Crime or Punishment: Russian Narratives of Incarceration

Three Aspects of Personhood as Defined by Dostoevsky, Kharms, and Leskov

The study of personhood in Russian prison literature is an examination of humans stripped of worldly context. Where they lived, whom they loved, what they wore, and how much money they made become peripheral among hundreds of people muddled together into the same mundane space. There are confines inhibiting individuality outside of prison as well, but nowhere is it clearer than within these concrete walls. Prison, which withholds manmade signs of individuality and holds the bodies that remain, compromises and challenges our preconceptions of the self. Within these walls, what is left?

Character exposition in Russian prison literature, fictional or not, suggests the fundamental composition of a person. Authors create characters stripped of their worldly domain who, through their struggle for individuality, teach us of this essence. Fyodor Dostoevsky, Nikolai Leskov, and Daniil Kharms create their own unique narratives of imprisonment (to varying degrees of allegory) that shed light on principal aspects of personhood. Through character exposition and struggles for individuality, Notes from a Dead House, “Lady Macbeth of Mtsensk,” and “Blue Notebook No. 10” suggest three main elements of personhood that remain essential, even when incarceration steals everything else. These elements are body, autonomy, and essence.

This first element, the body, is the initial aspect of personhood. It is our first impression of others, the element subject to our immediate judgement. It is the element Kharms first utilizes in “Blue Notebook No. 10” with the opening statement, “There lived a redheaded man” (Kharms 117). Although he challenges the physical element later in the text, here, he bows down to its importance for the reader’s visual comprehension of the redheaded man. Once Kharms strips away all elements of the man’s body, once the man loses his physical signifiers, Kharms claims that whom we’re talking about becomes unclear. Looking at this piece through the lens of incarceration, the red-headed man symbolizes a disembodied victim of 1937 Soviet Russia’s prison system. This erasure is a reality for many prisoners. When the state locks them away between four concrete walls away from the outside world, their lives are no longer relevant to liberated storytellers like that of “Blue Notebook No. 10.” The prisoners are simply people who once lived. They become hypotheticals in the absence of physicality.

Entries for locating words and elements:
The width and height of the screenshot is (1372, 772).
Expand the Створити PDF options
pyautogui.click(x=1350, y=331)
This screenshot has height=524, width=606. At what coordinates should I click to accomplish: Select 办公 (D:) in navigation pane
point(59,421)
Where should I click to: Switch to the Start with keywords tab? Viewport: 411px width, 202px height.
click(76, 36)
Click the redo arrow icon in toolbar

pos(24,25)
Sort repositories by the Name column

==

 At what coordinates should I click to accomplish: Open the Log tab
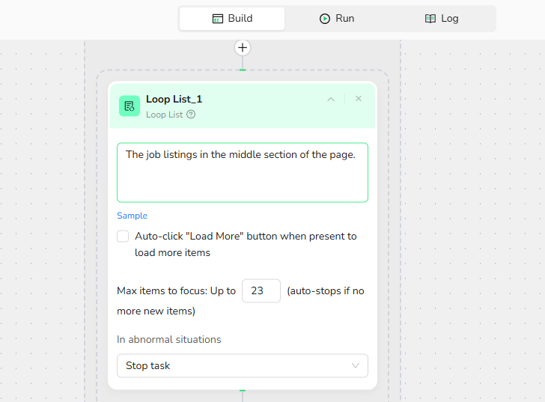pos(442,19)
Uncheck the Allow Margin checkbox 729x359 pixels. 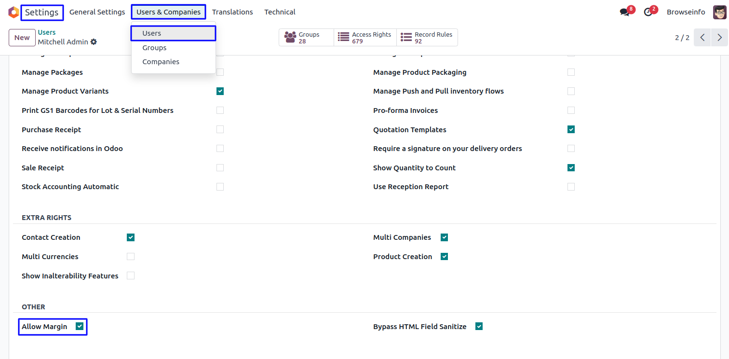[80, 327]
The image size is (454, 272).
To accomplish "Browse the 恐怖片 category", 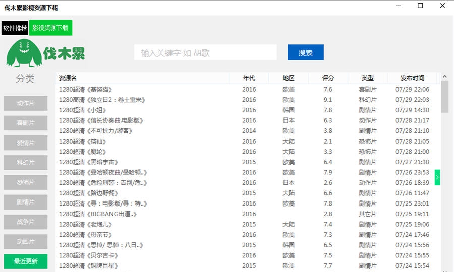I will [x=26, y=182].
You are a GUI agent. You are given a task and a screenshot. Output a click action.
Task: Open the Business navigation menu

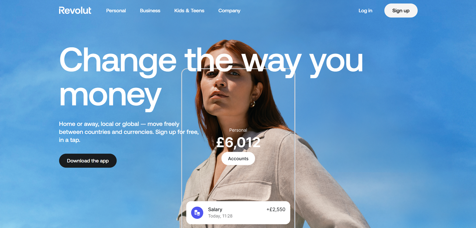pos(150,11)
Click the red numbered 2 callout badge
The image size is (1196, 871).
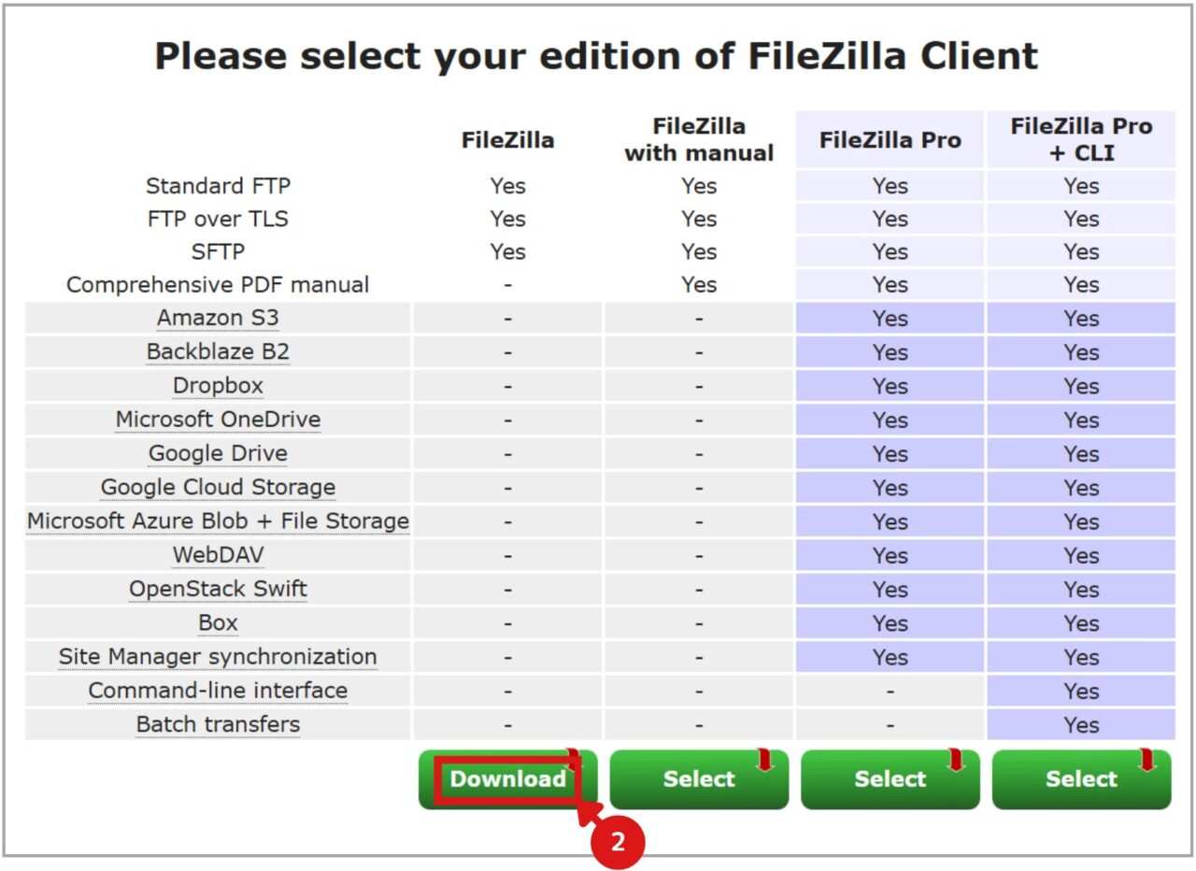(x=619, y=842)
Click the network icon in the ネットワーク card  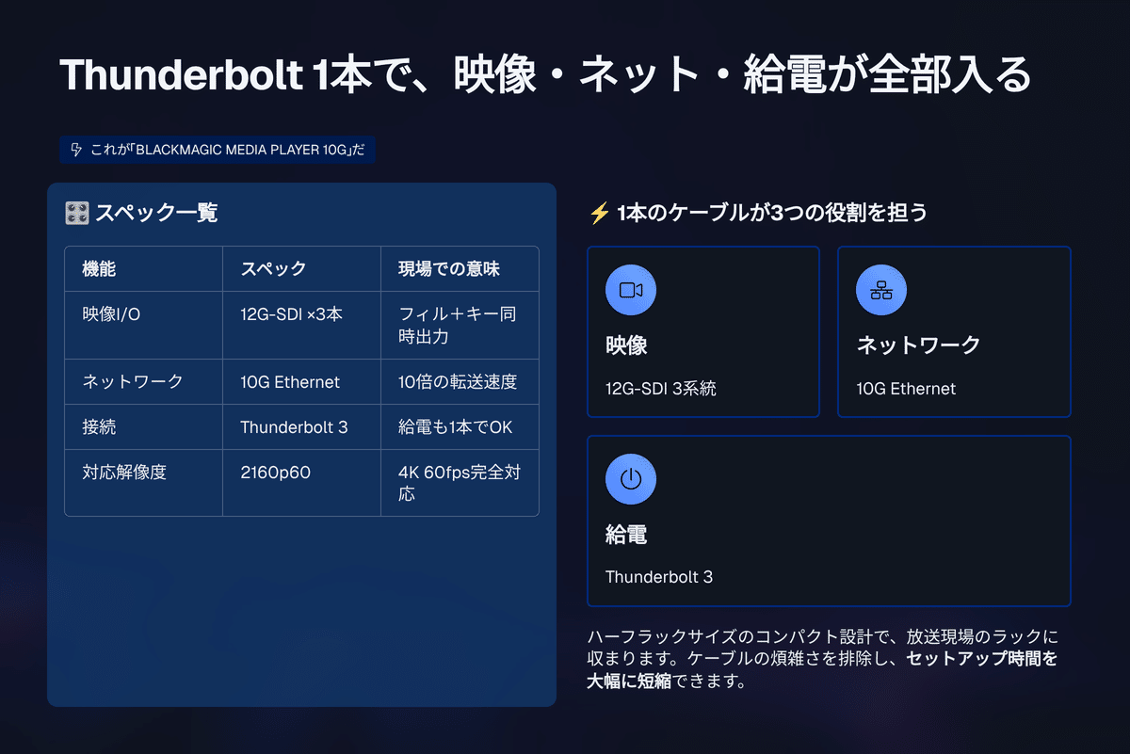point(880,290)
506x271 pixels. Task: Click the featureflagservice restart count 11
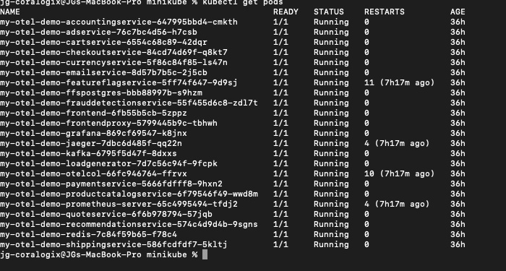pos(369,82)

Problem to work on:
Continue the essay on personhood in Russian prison literature, starting after its last sentence.

Exercise response:
We can also discern the importance of the body in “Lady Macbeth of Mtsensk” with the narrator’s depiction of the protagonist, Katerina Lvovna. While she is not a literal prisoner until the end, men find ways to control her body from the story’s beginning. Before we learn anything of her character, tendencies, or emotions, we learn that she “was not exactly a beauty, but there was something pleasing about her nevertheless” (Leskov 3). Leskov’s narrator, whose physical judgement seems to come from a uniquely male gaze, begins by spoon-feeding us a vivid description of her stoic, cold appearance, and we therefore interpret her body before her mind. Her husband and father-in-law judge and repress her physicality as well when “they […] watch how she [sits] down, how she [walks], how she [stands]” (4). In this state of suppression Katerina’s body is dormant, but when she becomes involved with Sergei, one of her father-in-law’s stewards, her body reawakens. It is a glowing, lithe, “supine form” (19), much livelier than the initial “neck that could have been sculpted from marble” (3). Her body twines like a snake; it is graceful and supple; it appears bare despite the bunching layers of fabric. It is Sergei’s desire that resurrects Katerina’s body; he is the one to shape her newfound agency. With the line “I’m master of the whole of your white body!” his ownership becomes clear (18). From the narrator to her husband to Sergei to the prison system, men own her and imprison body. It is essential to her individuality, as her lively form with Sergei suggests, but her physical freedom only lasts so long when men control it.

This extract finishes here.